I tried inserting a unity-gain buffer between the capacitor and the Arduino pin A0, to make sure that the Arduino was not disrupting the capacitor discharge. This did not change the behavior, other than at the very low end, where we ran into the limits of the “rail-to-rail” output of the MCP6002 op amp chip, which is supposed to be able to get within 25mV of the power rails, but which seemed to be stopping at 100mV. I think that this particular copy of the chip may be fried, though, as the other op amp on the chip was taking a huge current through the input pins. I replaced the MCP6002 op amp and got down to within 5mV of the rail—better than the spec. The other chip was definitely fried, and I’ll discard it. The stretching of the RC time constant as the capacitor discharges is still present, but to a much smaller extent:
The RC decay curve as seen after a unity-gain buffer made from an MCP6002 op amp. The fit for the first few seconds has the RC time constant we expect, but fitting later in the discharge gets a longer RC time constant, though not as badly as when directly connected to the Arduino.
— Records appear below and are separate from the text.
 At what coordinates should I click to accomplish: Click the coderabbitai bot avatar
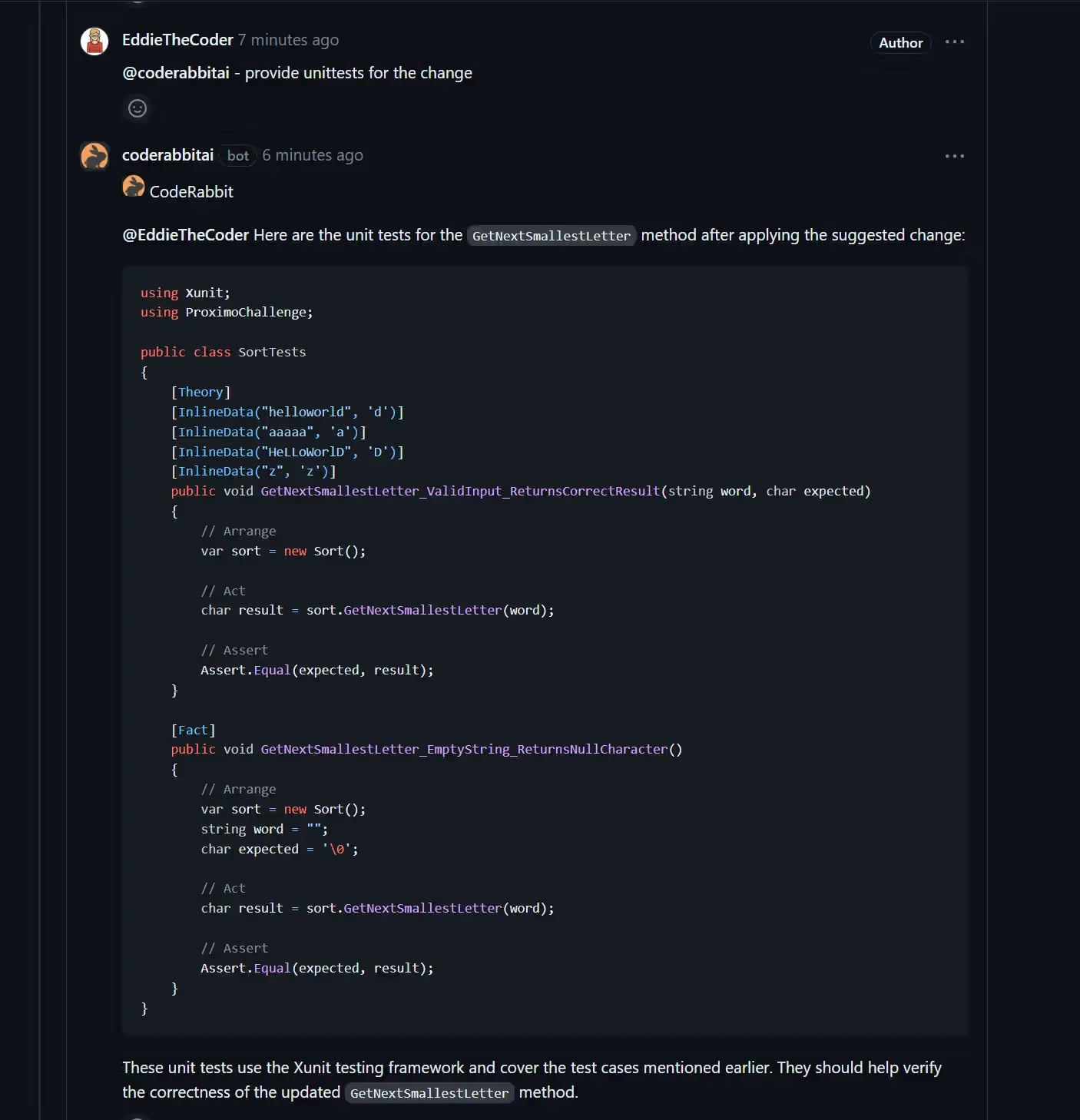coord(94,156)
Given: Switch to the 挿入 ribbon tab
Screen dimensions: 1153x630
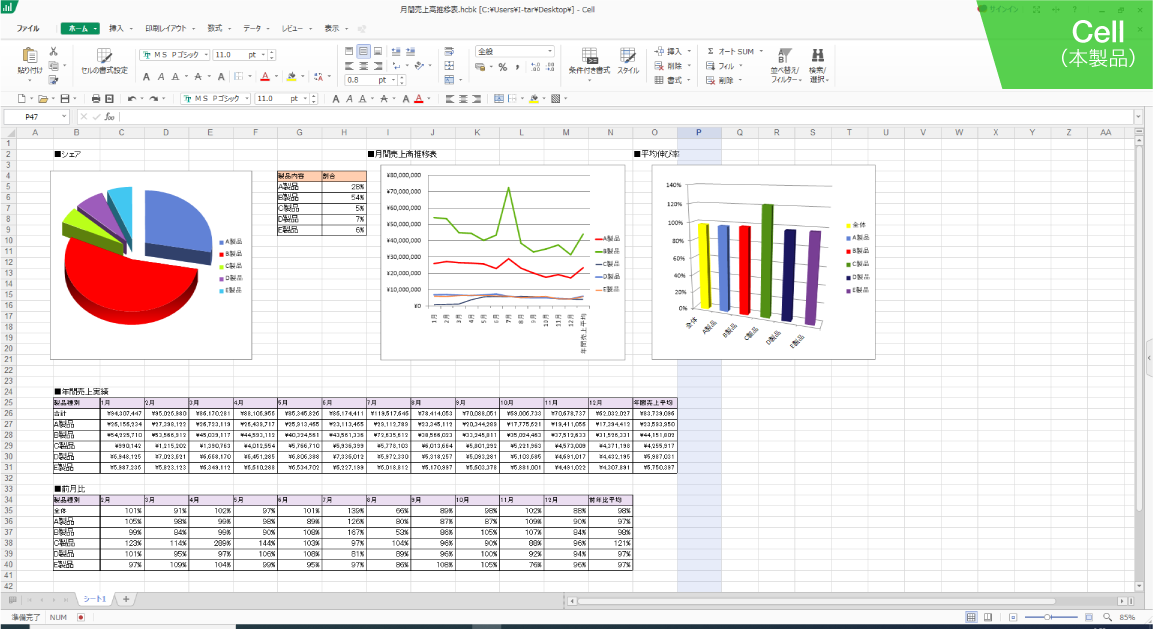Looking at the screenshot, I should click(117, 28).
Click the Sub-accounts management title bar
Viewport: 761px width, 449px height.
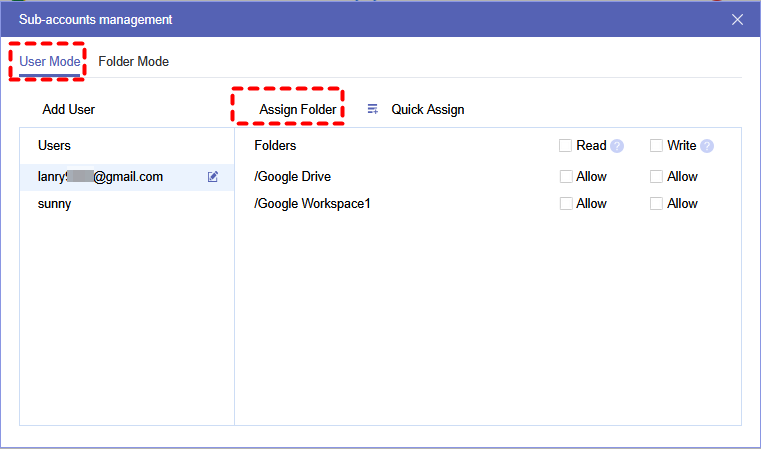coord(350,19)
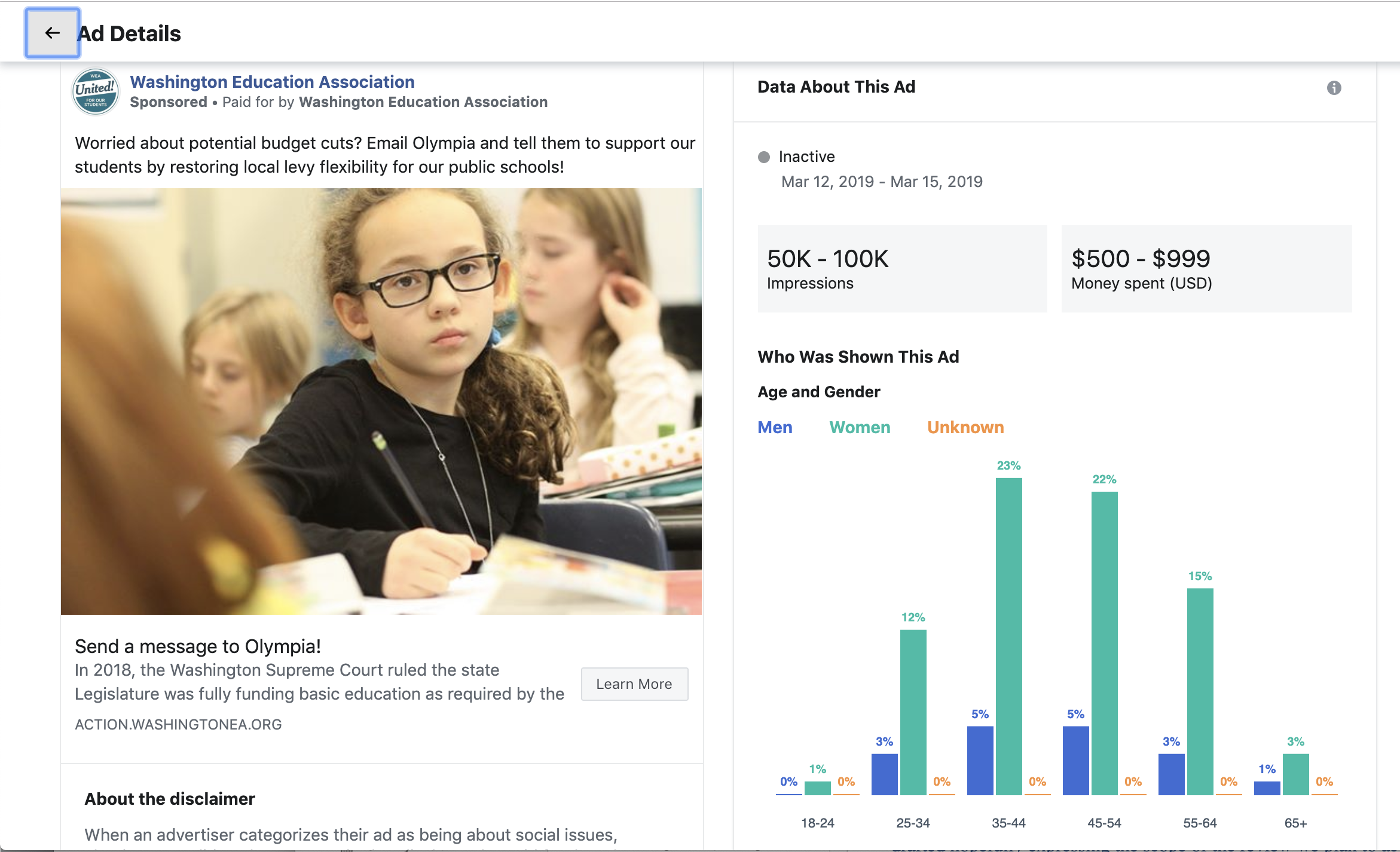Open Washington Education Association page link
Screen dimensions: 1400x852
[272, 82]
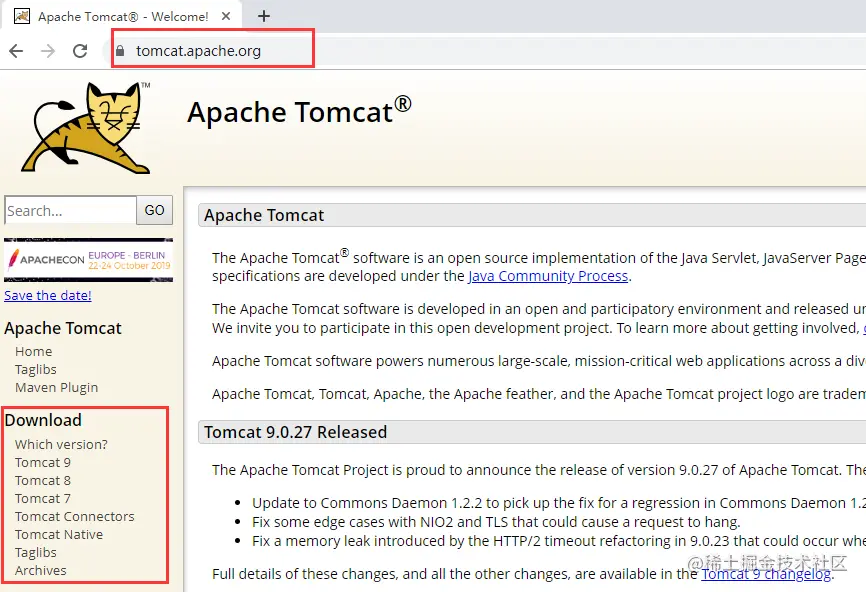Click the browser address bar
Screen dimensions: 866x592
[x=212, y=47]
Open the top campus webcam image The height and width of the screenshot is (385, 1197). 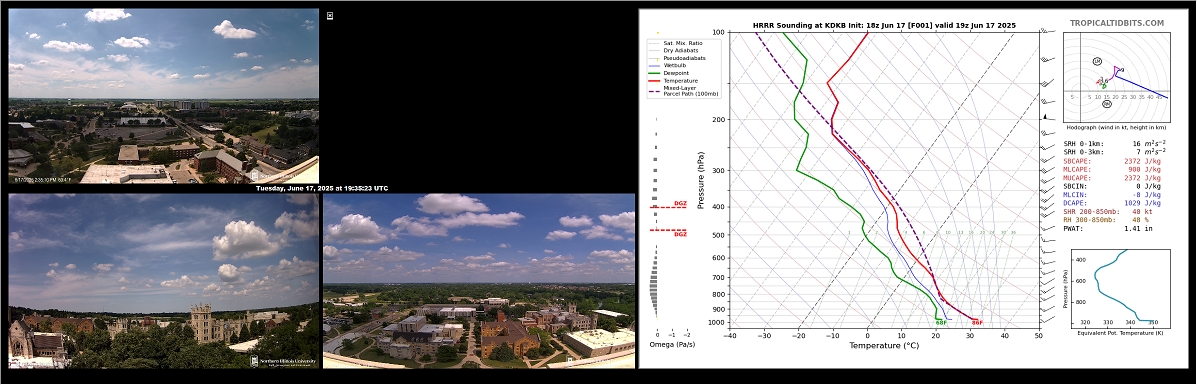tap(163, 95)
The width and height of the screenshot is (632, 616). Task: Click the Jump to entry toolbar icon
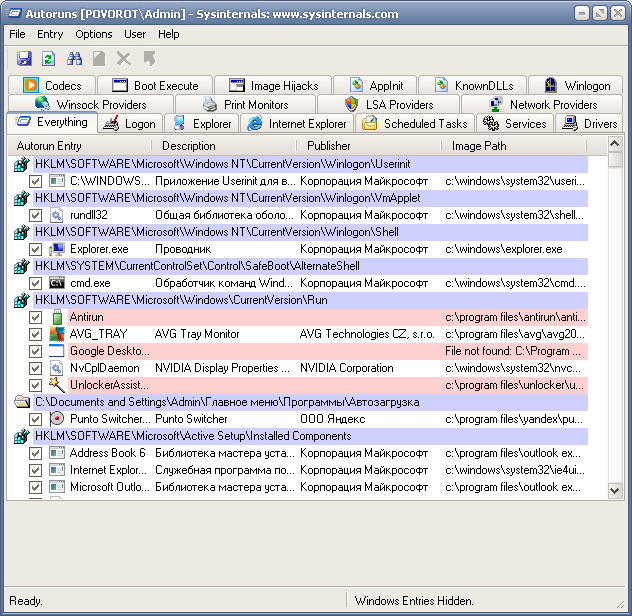pyautogui.click(x=150, y=59)
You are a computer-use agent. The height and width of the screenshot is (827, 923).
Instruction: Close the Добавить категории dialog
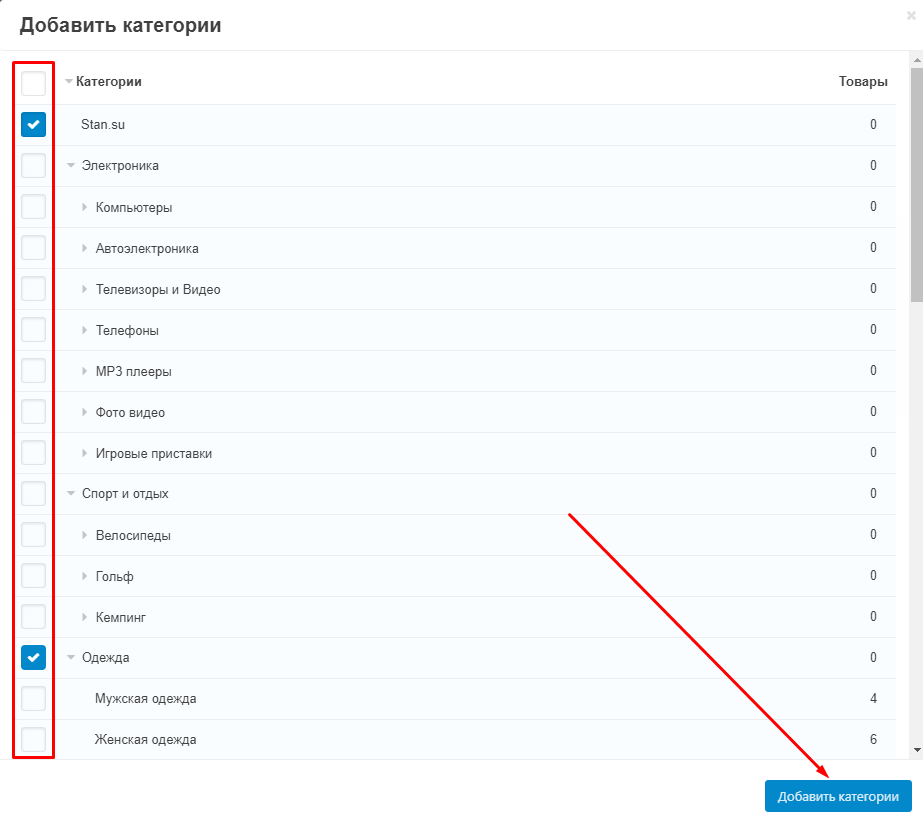click(x=911, y=16)
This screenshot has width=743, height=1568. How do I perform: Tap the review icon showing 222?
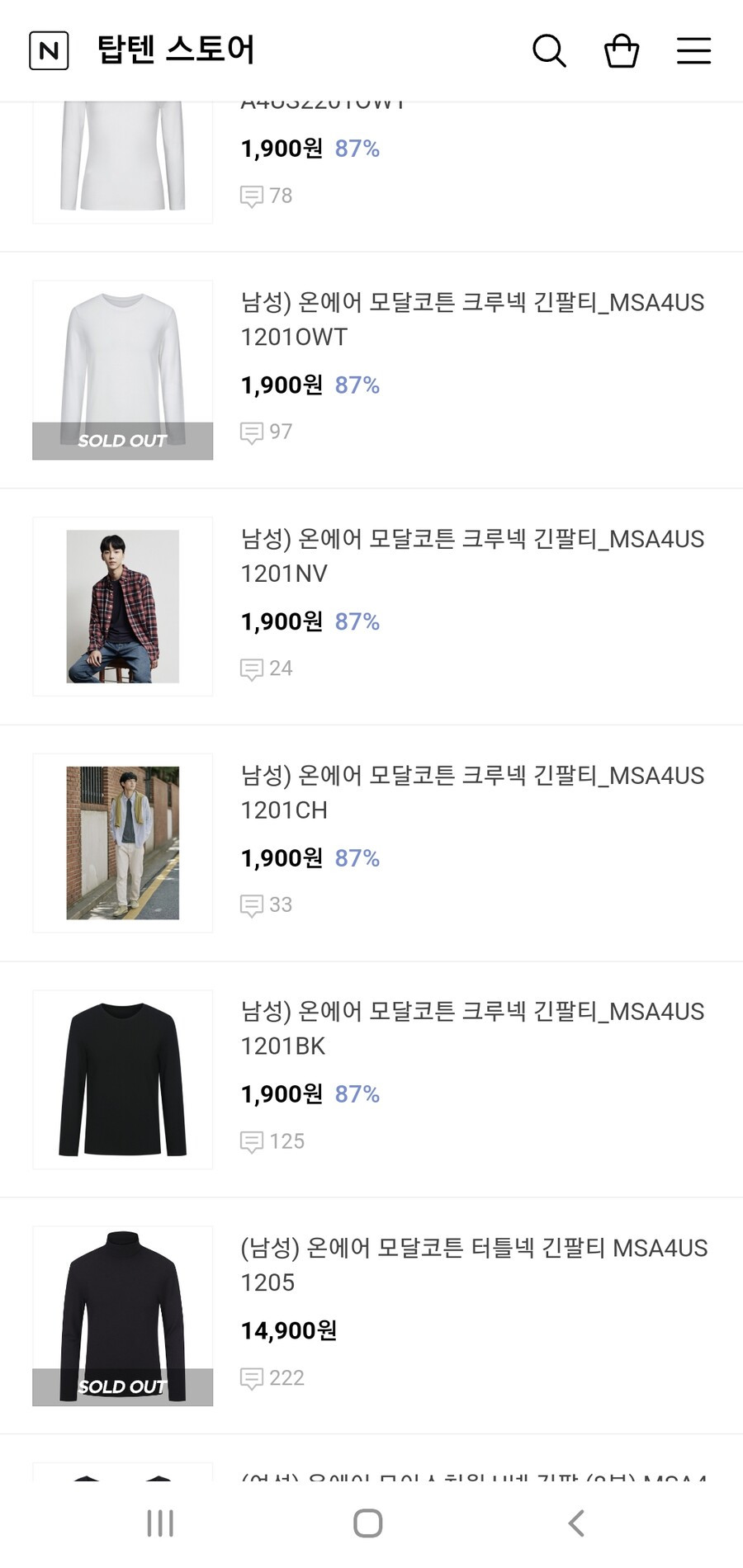tap(251, 1378)
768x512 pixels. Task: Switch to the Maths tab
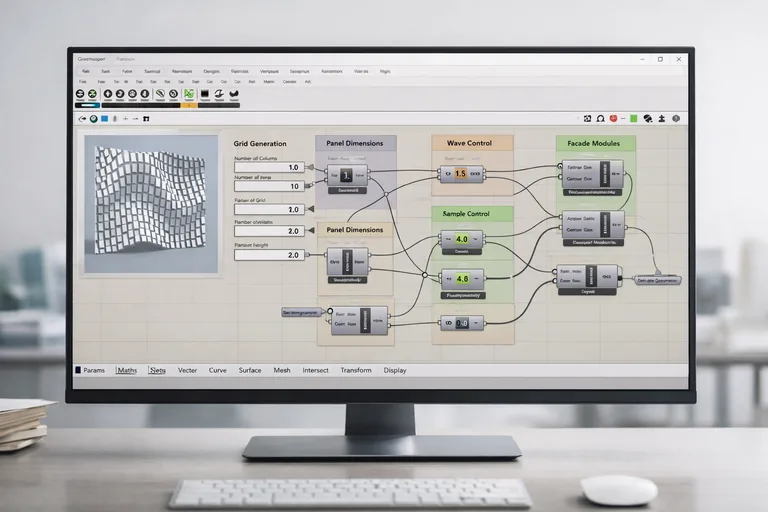(127, 370)
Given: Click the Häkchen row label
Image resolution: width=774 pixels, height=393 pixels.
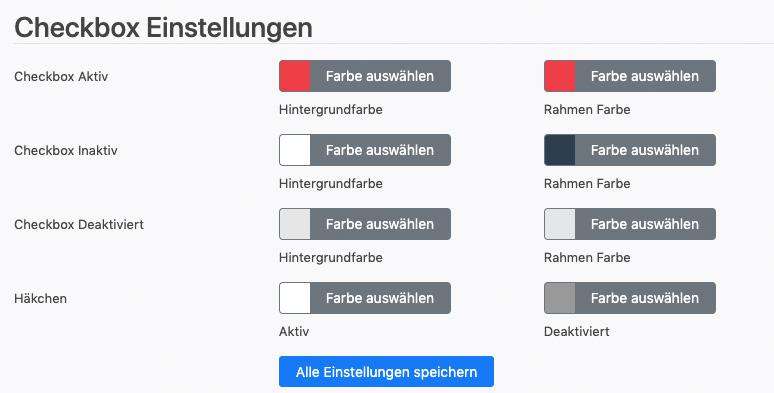Looking at the screenshot, I should (40, 299).
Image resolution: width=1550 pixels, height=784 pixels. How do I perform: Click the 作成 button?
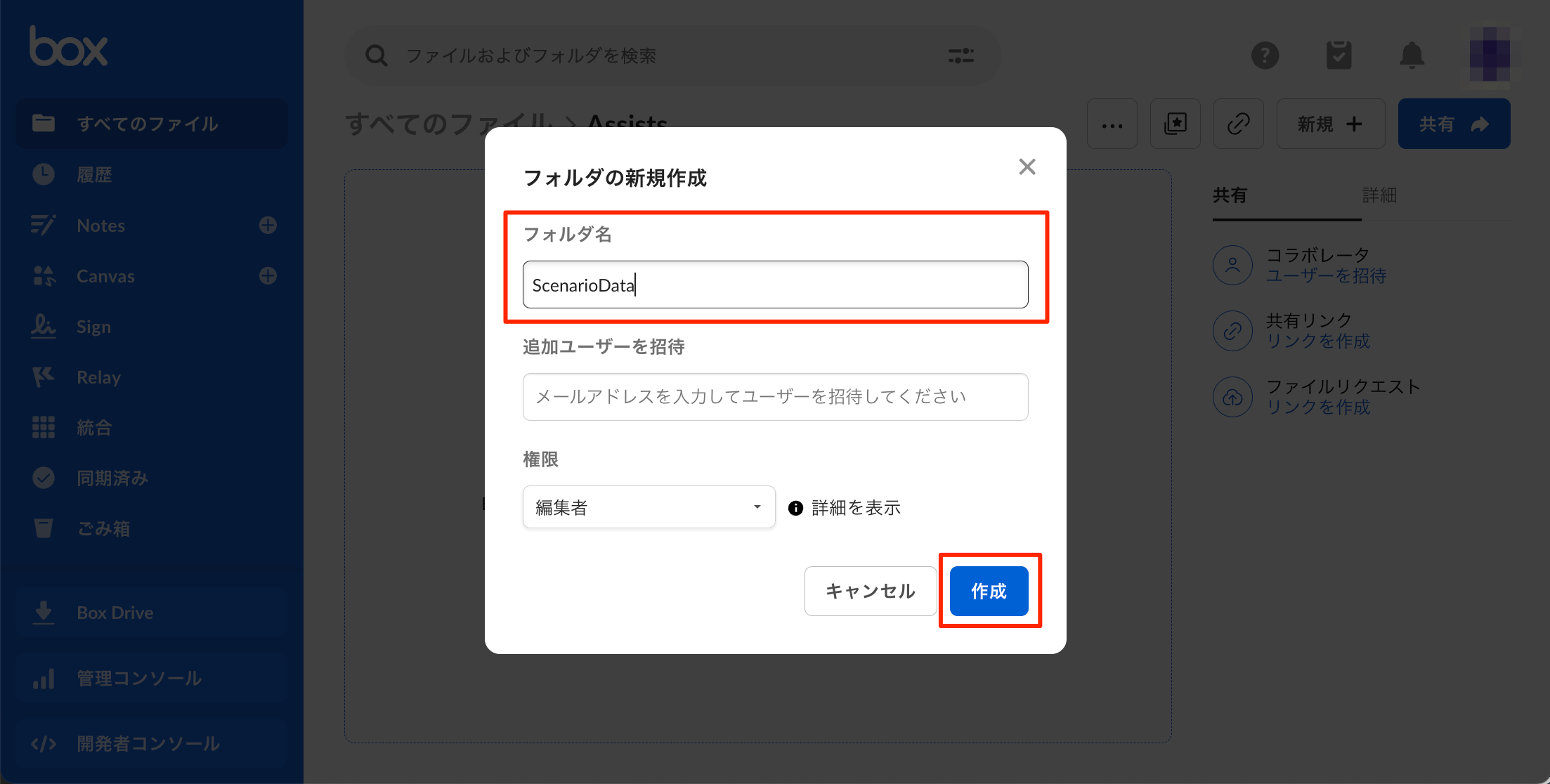989,591
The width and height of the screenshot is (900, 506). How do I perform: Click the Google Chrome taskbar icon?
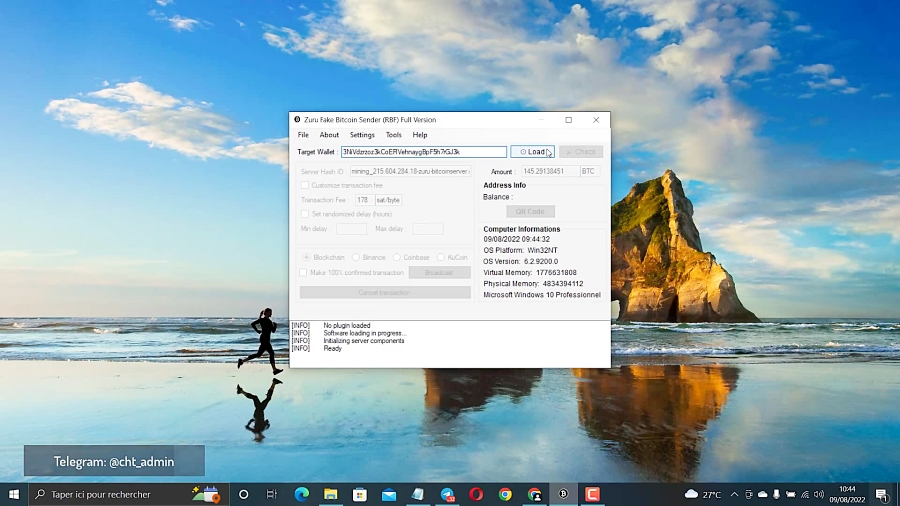tap(505, 494)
I’m still looking for a convincing explanation for why the RC time constant is not constant in the discharge. The power supply voltage was not changing, nor was there enough power anywhere for significant self-heating. I’m having trouble believing in enough inductance to cause any measurable effect, especially as that would have had the biggest effect at the beginning of the discharge, not the end.
I suppose I could be seeing non-ideal conversion in the Arduino ADC (different Arduino boards were used for the two plots on this page: the first one was done by my son on a Leonardo board, the second one by me on an Arduino Uno board, so the difference in the fits may be from different non-ideal conversions in the board, rather than from the unity-gain buffer. Indeed, taking out the unity-gain buffer, but still using the Uno board gets very similar results:
With no unity-gain buffer, the results are not changed much, which means the buffer is not really needed (a good thing, since I don’t usually want to add an amplifier every time I use the DataLogger).
I suppose that the most likely explanation is that the gain and offset errors in the Arduino ADC may be throwing things off. They are only supposed to cause errors of 2LSB (about 10mV with a 5V reference voltage). I can get a better fit if I add a constant offset error of about 10mV, though that doesn’t quite explain all the error. It looks, though, like what I’m seeing is limitations in the Arduino ADC as a measuring device, and not interesting physics or electronics in the capacitor.
I wonder whether the circuits course should have a capacitor discharge lab early in the quarter next year, as a refresher of physics thinking about RC time constants, before we do impedance and low-pass filters.